Rewrite the lines between the line containing "The image size is (1728, 960)." and the line containing "Looking at the screenshot, I should tap(192, 612).", inclusive, swapping "Instruction" for "Goal" and leaving everything else unchanged.

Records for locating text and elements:

***

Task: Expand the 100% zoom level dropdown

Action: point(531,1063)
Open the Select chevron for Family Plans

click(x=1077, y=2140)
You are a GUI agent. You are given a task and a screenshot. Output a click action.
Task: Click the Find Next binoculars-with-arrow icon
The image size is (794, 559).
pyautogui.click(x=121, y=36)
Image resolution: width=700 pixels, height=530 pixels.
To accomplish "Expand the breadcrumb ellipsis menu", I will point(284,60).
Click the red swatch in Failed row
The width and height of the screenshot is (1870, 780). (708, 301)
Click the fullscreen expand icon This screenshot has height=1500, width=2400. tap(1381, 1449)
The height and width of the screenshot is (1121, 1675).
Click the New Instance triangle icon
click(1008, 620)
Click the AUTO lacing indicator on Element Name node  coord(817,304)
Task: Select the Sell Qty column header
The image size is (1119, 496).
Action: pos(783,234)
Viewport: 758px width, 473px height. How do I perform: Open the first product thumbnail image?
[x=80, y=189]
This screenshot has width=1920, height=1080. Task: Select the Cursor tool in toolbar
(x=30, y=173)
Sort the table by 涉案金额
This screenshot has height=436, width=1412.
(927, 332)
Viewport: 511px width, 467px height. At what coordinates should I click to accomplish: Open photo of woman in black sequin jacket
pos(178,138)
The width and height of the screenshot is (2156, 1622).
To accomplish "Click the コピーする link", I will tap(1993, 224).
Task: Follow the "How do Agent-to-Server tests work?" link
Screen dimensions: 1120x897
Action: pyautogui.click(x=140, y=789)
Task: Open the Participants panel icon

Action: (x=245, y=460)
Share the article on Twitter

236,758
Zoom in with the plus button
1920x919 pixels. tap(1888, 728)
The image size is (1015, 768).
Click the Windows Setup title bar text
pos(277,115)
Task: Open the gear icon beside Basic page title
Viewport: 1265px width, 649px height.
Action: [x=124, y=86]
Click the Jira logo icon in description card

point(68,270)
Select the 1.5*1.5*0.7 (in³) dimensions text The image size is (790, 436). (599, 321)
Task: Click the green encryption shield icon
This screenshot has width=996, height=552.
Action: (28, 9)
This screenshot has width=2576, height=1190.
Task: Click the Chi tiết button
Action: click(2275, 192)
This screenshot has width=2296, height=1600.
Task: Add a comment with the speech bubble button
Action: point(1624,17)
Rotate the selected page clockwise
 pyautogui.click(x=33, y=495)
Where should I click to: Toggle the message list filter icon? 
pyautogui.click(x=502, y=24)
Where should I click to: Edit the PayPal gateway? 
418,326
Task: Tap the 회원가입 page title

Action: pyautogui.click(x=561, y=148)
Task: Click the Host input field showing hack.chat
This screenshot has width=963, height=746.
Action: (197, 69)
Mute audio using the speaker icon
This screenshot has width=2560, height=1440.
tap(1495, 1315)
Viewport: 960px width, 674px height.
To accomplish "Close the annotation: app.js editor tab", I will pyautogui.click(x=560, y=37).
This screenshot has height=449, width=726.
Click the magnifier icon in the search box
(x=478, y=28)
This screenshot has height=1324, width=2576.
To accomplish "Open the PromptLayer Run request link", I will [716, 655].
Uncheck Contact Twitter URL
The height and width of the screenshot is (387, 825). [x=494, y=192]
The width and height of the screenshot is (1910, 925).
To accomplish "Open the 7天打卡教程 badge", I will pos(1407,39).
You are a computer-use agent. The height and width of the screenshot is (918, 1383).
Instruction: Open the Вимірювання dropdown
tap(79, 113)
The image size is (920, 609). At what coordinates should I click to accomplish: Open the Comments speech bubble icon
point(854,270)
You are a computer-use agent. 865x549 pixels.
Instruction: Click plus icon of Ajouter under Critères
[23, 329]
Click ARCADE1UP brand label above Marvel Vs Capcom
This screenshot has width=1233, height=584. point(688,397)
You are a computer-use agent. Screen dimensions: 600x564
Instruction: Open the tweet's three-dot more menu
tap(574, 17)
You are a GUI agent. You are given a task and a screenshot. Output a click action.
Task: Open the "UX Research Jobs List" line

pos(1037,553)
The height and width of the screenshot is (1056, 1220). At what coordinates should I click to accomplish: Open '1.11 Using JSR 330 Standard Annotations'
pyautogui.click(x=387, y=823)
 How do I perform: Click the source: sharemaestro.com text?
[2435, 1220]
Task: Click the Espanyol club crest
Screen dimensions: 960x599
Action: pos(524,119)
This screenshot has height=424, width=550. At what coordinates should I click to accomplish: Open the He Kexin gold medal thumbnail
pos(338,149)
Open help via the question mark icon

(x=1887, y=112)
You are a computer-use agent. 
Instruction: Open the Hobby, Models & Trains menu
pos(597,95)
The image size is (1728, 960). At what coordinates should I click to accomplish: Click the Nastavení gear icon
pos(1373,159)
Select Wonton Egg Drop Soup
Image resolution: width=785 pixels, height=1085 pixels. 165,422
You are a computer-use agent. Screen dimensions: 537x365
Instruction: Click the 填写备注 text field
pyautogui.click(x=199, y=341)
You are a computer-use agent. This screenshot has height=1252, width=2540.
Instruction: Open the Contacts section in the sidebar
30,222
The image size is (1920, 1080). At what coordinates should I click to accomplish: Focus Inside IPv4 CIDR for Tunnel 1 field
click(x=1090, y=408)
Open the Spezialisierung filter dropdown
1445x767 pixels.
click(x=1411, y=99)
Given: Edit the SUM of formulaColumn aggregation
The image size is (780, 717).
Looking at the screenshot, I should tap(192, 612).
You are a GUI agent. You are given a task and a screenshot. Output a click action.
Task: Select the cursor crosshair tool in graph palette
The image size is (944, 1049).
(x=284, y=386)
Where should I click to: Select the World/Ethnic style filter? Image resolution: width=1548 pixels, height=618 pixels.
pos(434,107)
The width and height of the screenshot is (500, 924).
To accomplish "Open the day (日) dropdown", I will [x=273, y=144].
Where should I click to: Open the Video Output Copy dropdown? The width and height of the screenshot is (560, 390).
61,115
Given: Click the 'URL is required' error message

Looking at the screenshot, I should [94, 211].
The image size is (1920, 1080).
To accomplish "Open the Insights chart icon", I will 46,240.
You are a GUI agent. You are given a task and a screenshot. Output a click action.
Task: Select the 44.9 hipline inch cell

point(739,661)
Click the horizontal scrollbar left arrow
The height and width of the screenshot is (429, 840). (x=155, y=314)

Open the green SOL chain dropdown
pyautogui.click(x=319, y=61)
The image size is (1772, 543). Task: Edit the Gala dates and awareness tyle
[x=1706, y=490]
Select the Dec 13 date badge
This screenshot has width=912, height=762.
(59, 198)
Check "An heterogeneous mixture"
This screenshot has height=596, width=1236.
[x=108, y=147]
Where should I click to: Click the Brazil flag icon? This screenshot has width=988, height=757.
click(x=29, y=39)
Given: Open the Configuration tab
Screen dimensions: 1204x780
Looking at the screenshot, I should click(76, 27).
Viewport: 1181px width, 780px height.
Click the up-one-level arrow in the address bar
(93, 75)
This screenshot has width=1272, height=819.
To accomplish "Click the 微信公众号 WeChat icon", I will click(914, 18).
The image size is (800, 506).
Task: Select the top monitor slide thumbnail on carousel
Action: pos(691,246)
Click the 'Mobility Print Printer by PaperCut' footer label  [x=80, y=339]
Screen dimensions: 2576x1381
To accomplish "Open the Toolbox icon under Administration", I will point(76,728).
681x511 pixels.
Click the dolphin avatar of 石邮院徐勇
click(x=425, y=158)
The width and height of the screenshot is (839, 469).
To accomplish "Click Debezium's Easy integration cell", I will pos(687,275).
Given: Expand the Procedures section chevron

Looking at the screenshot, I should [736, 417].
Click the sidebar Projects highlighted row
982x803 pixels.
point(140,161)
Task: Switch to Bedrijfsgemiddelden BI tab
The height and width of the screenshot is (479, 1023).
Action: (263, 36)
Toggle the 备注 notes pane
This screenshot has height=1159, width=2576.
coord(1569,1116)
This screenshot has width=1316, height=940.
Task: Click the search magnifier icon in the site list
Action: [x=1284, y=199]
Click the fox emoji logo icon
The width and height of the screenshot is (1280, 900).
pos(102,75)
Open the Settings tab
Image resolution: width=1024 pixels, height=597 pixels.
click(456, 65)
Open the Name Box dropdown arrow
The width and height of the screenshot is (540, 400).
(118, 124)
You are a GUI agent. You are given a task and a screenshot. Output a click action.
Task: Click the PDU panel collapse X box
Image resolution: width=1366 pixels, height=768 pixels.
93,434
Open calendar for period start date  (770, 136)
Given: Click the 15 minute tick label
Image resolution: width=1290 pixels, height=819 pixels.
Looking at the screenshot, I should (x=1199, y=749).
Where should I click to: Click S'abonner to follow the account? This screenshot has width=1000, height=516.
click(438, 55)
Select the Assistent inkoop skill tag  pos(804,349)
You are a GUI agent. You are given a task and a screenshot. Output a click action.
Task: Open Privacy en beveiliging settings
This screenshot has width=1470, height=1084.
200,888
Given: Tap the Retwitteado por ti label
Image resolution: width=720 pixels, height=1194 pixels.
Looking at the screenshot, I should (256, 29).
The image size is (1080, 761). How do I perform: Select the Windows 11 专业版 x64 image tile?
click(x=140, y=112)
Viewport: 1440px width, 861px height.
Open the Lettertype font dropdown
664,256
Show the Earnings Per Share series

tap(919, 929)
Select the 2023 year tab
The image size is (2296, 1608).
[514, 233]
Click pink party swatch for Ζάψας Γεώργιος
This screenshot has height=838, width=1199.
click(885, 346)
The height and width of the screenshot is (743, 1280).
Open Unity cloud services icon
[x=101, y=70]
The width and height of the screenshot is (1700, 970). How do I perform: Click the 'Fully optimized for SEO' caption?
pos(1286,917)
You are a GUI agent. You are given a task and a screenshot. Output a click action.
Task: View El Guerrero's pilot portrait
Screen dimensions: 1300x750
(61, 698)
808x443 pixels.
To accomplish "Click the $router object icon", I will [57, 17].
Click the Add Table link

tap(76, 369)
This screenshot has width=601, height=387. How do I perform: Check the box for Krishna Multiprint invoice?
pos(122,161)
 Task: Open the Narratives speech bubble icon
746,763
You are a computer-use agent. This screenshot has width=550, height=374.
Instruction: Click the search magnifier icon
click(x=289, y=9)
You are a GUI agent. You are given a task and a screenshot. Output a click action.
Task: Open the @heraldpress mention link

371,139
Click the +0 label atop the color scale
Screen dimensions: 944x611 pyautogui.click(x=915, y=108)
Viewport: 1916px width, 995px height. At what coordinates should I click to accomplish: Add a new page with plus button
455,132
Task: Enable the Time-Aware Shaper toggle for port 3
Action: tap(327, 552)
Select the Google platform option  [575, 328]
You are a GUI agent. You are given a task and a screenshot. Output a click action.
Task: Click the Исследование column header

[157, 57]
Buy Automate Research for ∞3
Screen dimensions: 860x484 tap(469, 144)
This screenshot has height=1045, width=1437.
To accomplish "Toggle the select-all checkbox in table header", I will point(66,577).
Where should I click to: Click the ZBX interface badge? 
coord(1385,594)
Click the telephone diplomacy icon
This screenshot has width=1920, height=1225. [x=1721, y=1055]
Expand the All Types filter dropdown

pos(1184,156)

***

Solution to the problem:
The image size is (1728, 960). At what coordinates should I click to accomplish: Click the Nastavení gear icon
pos(1373,159)
Select Wonton Egg Drop Soup
Image resolution: width=785 pixels, height=1085 pixels. 165,422
You are a computer-use agent. Screen dimensions: 537x365
Goal: Click the 填写备注 text field
pyautogui.click(x=199, y=341)
You are a computer-use agent. This screenshot has height=1252, width=2540.
Goal: Open the Contacts section in the sidebar
30,222
The image size is (1920, 1080). At what coordinates should I click to accomplish: Focus Inside IPv4 CIDR for Tunnel 1 field
click(x=1090, y=408)
Open the Spezialisierung filter dropdown
1445x767 pixels.
click(x=1411, y=99)
Given: Edit the SUM of formulaColumn aggregation
The image size is (780, 717).
Looking at the screenshot, I should tap(192, 612).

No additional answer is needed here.